Python function calling order

Question

How does Python "read in" a program when you run it? For example, I don't understand why there wouldn't be a NameError: name 'cough' is not defined in the below code:

def main():
    for i in range(3):
        cough()


def cough():
    print('cough')


if __name__ == '__main__':
    main()

Basically, my question can also be stated as why do the above and below programs output the same thing:

def cough():
    print('cough')


def main():
    for i in range(3):
        cough()


if __name__ == '__main__':
    main()

Answer 1

Python is an interpreted language which is executed statement by statement (thanks to viraptor's tip: when compiling to bytecode it happens on whole file + per function)

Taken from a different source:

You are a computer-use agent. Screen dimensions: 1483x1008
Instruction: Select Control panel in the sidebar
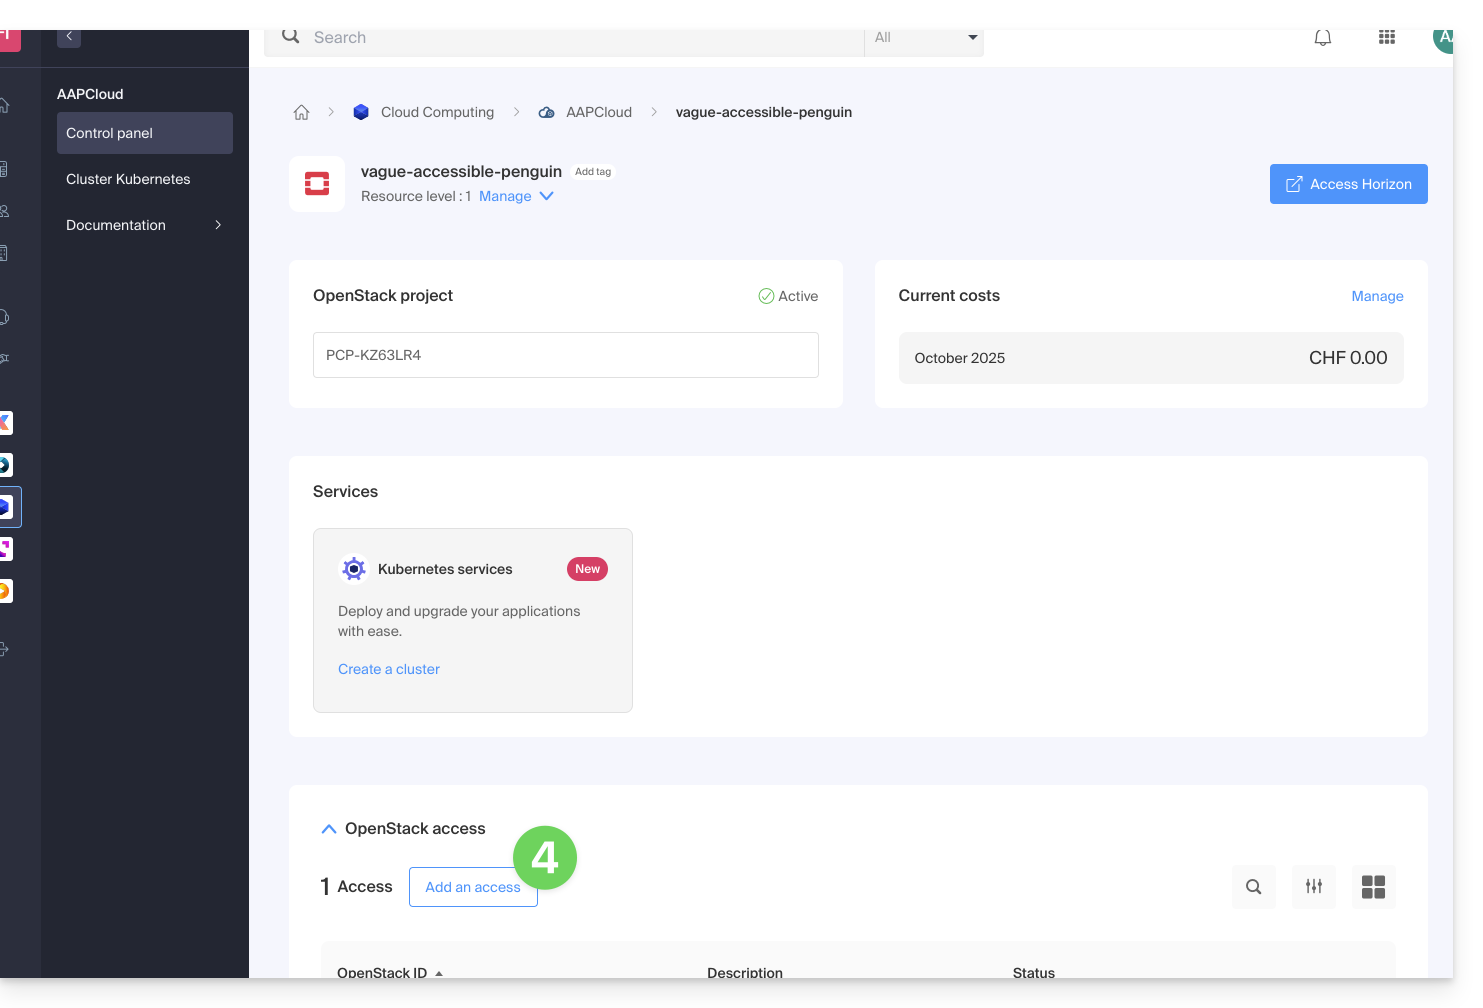[x=144, y=133]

In this case below the program reads line by line and knows that the function cough() and main() are defined. and later when main() is called Python knows what it is and when main() calls cough() Python knows what it is as well.

def cough():
    print('cough')


def main():
    for i in range(3):
        cough()


if __name__ == '__main__':
    main()

In this other case (below) it is the same thing. just that Python learns what main() function is before cough(). Here you might wonder: "why won't python throw an error since it doesn't know what caugh() is inside main() ? " Good question my friend.

But as long as your function is defined before you call it everything is fine. Because remember Python won't "check" if a function is defined until you call it. so in this case even tho cough() is not defined when python is reading function main() it is ok because we didn't call main() until after cough() is defined below.

def main():
    for i in range(3):
        cough()


def cough():
    print('cough')


if __name__ == '__main__':
    main()

Hope this helps you understand Python better.